» What to produce
Rewrite the lines starting at the one containing "Image resolution: width=1036" and ending at the one containing "Action: click(979, 93)", with "chevron" replaced by "arrow" and everything else unchanged. Leave the pictures out of your answer.

» Given records
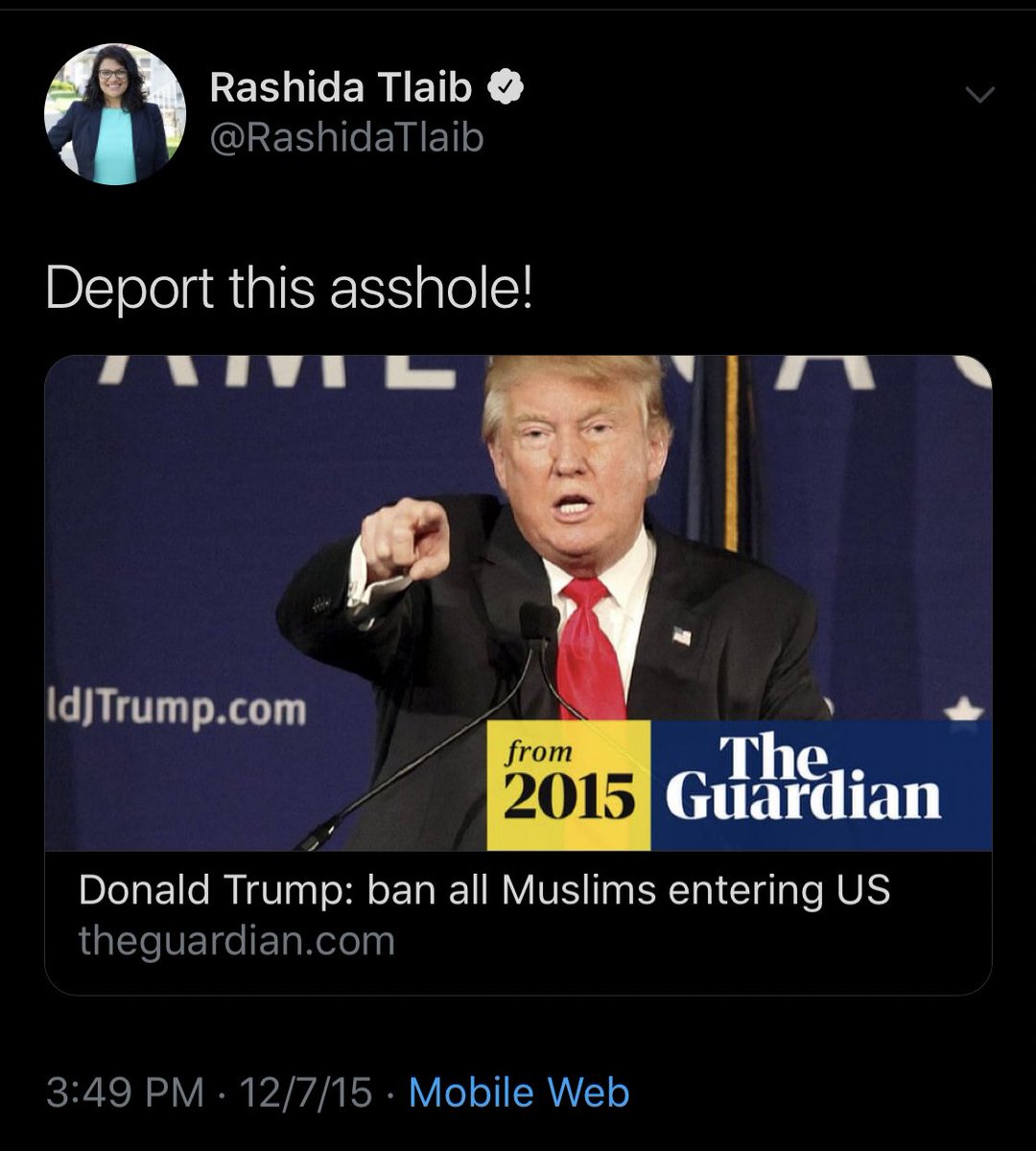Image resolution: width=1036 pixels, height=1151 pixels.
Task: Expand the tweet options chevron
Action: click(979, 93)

---

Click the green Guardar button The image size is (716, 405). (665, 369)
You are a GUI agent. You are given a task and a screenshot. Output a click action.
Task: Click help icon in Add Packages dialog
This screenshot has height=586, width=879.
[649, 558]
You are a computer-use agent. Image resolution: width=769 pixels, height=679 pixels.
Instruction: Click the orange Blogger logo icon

==

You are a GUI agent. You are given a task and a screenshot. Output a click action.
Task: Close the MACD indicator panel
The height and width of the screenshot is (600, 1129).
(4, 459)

» Solution for this problem
Image resolution: width=1036 pixels, height=1151 pixels.
Task: Expand the tweet options arrow
Action: click(979, 93)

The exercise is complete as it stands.